Out-of-pocket spending refers to direct payments by patients for medical services not covered by public health plans or private insurance schemes. Per CARISTATS’ analysis, which draws data from the World Health Organization’s Global Health Expenditure Database and was published through the World Bank, OOP spending makes up 20.8% of Antigua and Barbuda’s total annual national health expenditure. This rank positions the dual-island nation among the Caribbean countries with the smallest household cost burdens for healthcare, while the figure still sits 3.5 percentage points higher than the current global average of 17.3%.
The broader CARICOM region tells a starker story: household OOP burdens are far heavier across most member states, with the majority recording OOP spending that makes up more than 25% of total national health expenditure. This widespread trend highlights systemic gaps in regional insurance coverage and a widespread reliance on private healthcare providers that pass costs directly to patients.
Haiti tops the list of nations with the highest OOP shares, with households covering 52.4% of all national healthcare costs through direct out-of-pocket payments.
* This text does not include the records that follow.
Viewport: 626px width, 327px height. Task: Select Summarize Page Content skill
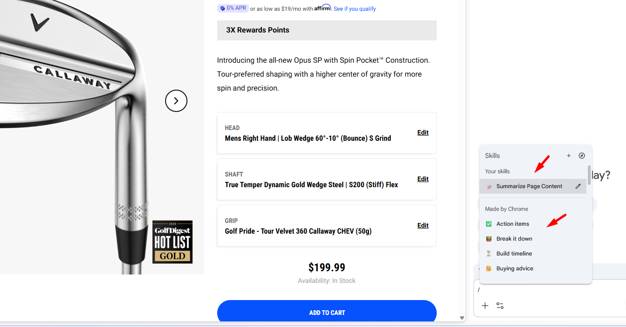[529, 186]
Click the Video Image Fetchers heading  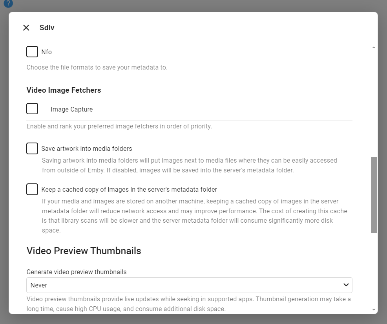(x=64, y=90)
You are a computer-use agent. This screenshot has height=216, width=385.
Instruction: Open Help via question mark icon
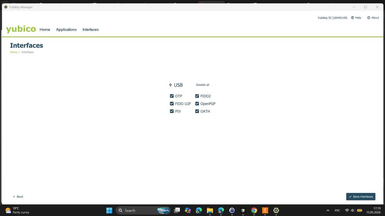(352, 18)
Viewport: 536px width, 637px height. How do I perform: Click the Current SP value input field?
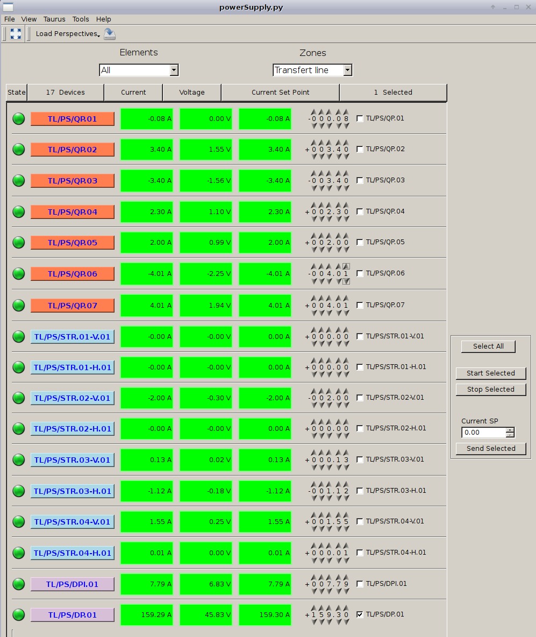click(x=483, y=433)
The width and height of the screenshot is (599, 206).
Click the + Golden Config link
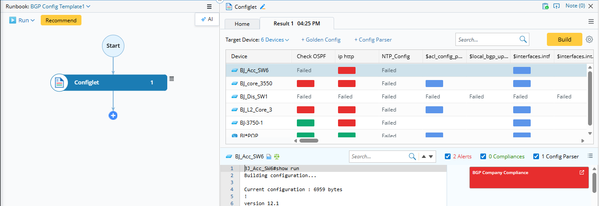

Barbados ranks second at 49.5%, followed closely by Grenada at 48.5%. Analysts have noted that Barbados’ high figure is particularly notable, given the country’s classification as a high-income economy with a formal universal public health system. The elevated share suggests that even with universal public coverage, many Barbadian patients still opt for or rely on private care and pay for services directly out of pocket.
Antigua and Barbuda’s comparatively low OOP share aligns it with other regional low-burden performers: Jamaica records a 20.2% OOP share, while Suriname sits even closer to the global benchmark at 19.7%.
A key takeaway from the aggregated data challenges common assumptions about healthcare financing: the structure and funding model of a country’s healthcare system plays a far larger role in shaping household out-of-pocket burdens than national income levels alone.
Researchers emphasized that the findings underscore persistent systemic challenges across the entire Caribbean region. Limited health insurance coverage and uneven access to consistent, affordable public health services continue to shift a disproportionate share of healthcare costs onto individual patients — a problem that persists even in countries that outperform their regional peers on this metric.